━━━ Document extract ━━━

And the other, which I actually think is a novel, more interesting is AI literacy. And where would you put when you're thinking about hiring, working somewhere, doing something like. Is, I don't know, maybe define AI literacy and also how important do you think that is now and will become
Nate Roybal: I think it's super important. I think AI literacy is a spectrum obviously. And it's between like, Hey, do I know what an AI is? And do I know how to write a very complex prompt or a series of prompts? Right? And so like, yeah, literacy is probably like, hey, do I understand what an AI can do task wise and do I understand how to get it to do that task for [00:38:00] me effectively on a regular basis, right?
That's probably AI literacy in my mind. And yeah, prompt engineering I think is probably going to go away. But with the caveat that I think most people are not used to thinking the way computers think, right? I'm much closer to that because I've been at Mercado and Syncari where I have to do decision trees all day and think about that kind of stuff.
Right. Most people don't think like that. So they're like, why is the AI not working? It's like, because of what you told
it,
Connor: doesn't it, only knows those things a
Nate Roybal: does exactly what you tell it to do. Right. And if you did not do a good job describing That's what happens. Right?
Connor: A connection I just made that feels inspired by what you just said is like, oh, and I think of AI literacy. I think about it as this, a low bar, but I think what you, the comparison you just made, right? Is like, it's not that different of a framework or way of thinking, then like solutions architecture of what is technology capable of and what do APIs do and how can I connect them?
And that's not a, it's a [00:39:00] technical skill set, but it's not an engineering or development skill set. And I think, I don't know. I'm wondering is my, am I wrong about either how hard or how valuable AI literacy is because I'm, cause when I think of solutions architecture, I think about it as somewhat like higher on the difficulty chain and higher on the value chain.

━━━ Data extract ━━━

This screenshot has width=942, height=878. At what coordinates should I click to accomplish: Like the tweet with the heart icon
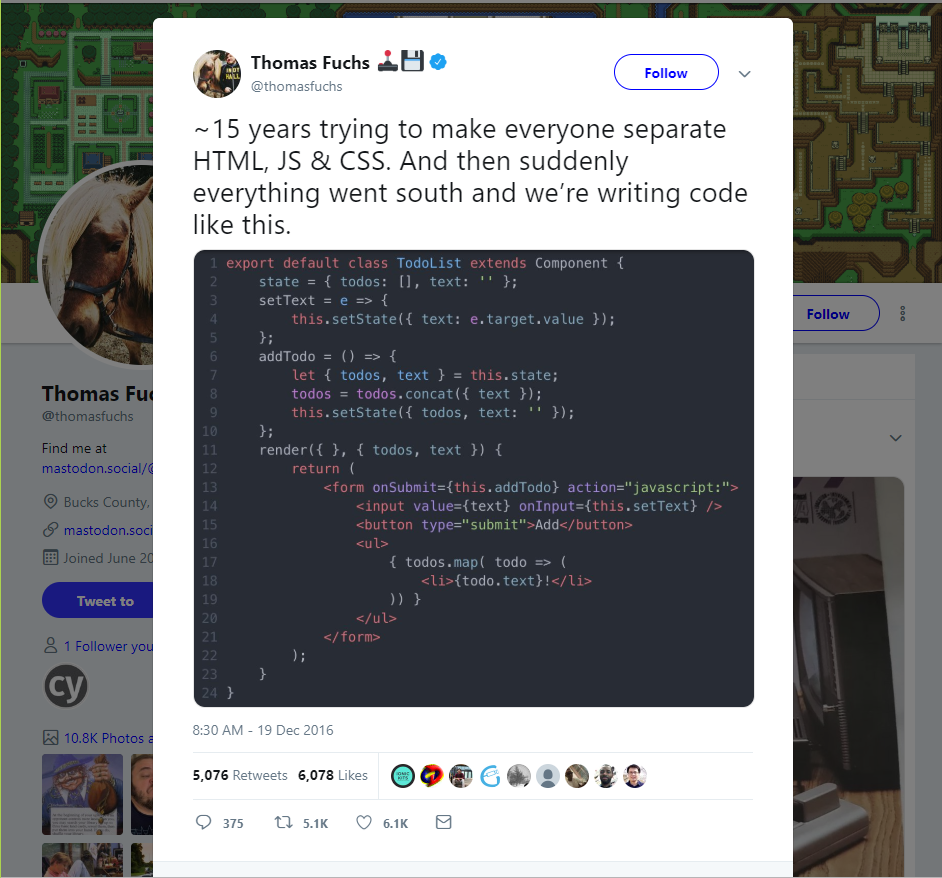pos(363,822)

━━━

__Written problem 1__.
Decide whether each statement agrees with the AI literacy transcript, answering yes or no and quoting the words that decide it. (a) Nate Roybal expects prompt engineering to go away. (b) Nate Roybal says he has worked at Mercado and Syncari. (c) Nate Roybal says most people think the way computers think.
__Written problem 2__.
Reproduce word for word the part of the AI literacy transcript from "That's probably AI" to "kind of stuff.".

__Exercise output 1__.
(a) Yes: "prompt engineering I think is probably going to go away"
(b) Yes: "I've been at Mercado and Syncari"
(c) No: "Most people don't think like that."

__Exercise output 2__.
That's probably AI literacy in my mind. And yeah, prompt engineering I think is probably going to go away. But with the caveat that I think most people are not used to thinking the way computers think, right? I'm much closer to that because I've been at Mercado and Syncari where I have to do decision trees all day and think about that kind of stuff.